管家刘叔:“云小姐已经回来了,老爷在书房等您。”
裴颂辞懒散地应了声。
宽敞明亮的客厅,刚走进去,就能看见坐在主位闲聊的裴远和陈谨墨。
裴远欣慰:“能得到这个实习机会是你的实力。你现在年纪小,等过几年,一定会更有作为。”
陈瑾墨温润道:“是爸教得好,我还是得多学学。”
“你不骄傲就是好的。”裴远被哄得开心,又感慨,“如果阿辞有你的一半好,我也就知足了。他……唉,不提也罢。”
裴颂辞充耳未闻。
“站住!”裴远厉声道,“看见人连招呼都不打,有你这样的规矩吗?”
陈瑾墨:“哥可能是一时看见,不是故意的。”
这大厅视野好,裴颂辞要经过的位置,是一定能看得见人的。
陈瑾墨这话,说还不如不说。
“你别替他说话。”裴远皱眉,“一天到晚不着家!课也不去上,我当初说了,让你别玩音乐,玩物丧志!你——”
这样的话,他听得太多。
裴颂辞眼神习惯性地看向橱柜,原本应该摆放在那儿的奖杯,现在换成了件青花瓷的古玩。
琉璃灯影转过,花瓶泛着光,甚是金贵。
裴颂辞冷着声:“我妈的奖杯呢?”
“你陈姨新拍了件古玩,放在那个地方合适,你妈的东西移到——”
话音未完。
“是小三的意思啊。”裴颂辞舔唇笑了声,看着陈瑾墨,“刚才是能看见,能看见鸠占鹊巢,还在理直气壮的,摇尾巴。”
裴远怒斥:“裴颂辞!”
少年桃花眸上扬,笑意在眼底晕开,“知道什么叫做玩物丧志吗。”
下一秒,他猛地拖起椅子,砸在透明的玻璃罩前。
“砰——”
橱柜上的玻璃砸进地面,金贵的青花瓷碎成四分五裂。
震出来的声响,让人耳膜都发疼。
“做条狗,就该学会听话。”裴颂辞弯唇,尾音延长,“对吗,弟弟。”
/
云欢从琴房出来,已经是晚上十点。
这接近她的睡眠时间,整个人都是迷迷糊糊的。等回过神来,已经不知道自己身在何处了。
前面是个半开灯的小花园,半夜还静得很,没看到能问路的人。
云欢头疼得很,正巧手机震动,云忱的电话。
男人一开口,语气直接,“小屁孩,在北宁待不下去了没?”
“待得挺好的。”
“天天找不到路,没有朋友家人还没钱,这也叫挺好的?”
“有朋友,没迷路。
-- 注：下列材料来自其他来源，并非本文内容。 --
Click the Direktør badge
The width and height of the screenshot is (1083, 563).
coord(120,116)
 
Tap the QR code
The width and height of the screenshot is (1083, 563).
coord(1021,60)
”云欢随口道,“没钱倒是真的,哥哥救助我一把?”
云忱嗤了声,懒得和她掰扯似的,“阿辞那处不来你就趁早回家,我还少操点心。”
“……”
不管怎么说,就是要让她回去呗。
云欢烦得很,绕了半天不知道路在哪儿,还要分心应付着云忱的“攻击炮弹”。
云忱还在持续输出:“你们反正也结不了婚。不如早点回家。”
“……”
“哥,”云欢服了,一字一顿,“我和裴颂辞感情很好,我们情投意合,如胶似漆,永不分离。你懂了吗!”
话刚说完。
云欢抬头,看见不远处的少年。
在这个僵硬到要尬住的场合里,云欢能从裴颂辞的表情读出以下几个标点符号———
“……?”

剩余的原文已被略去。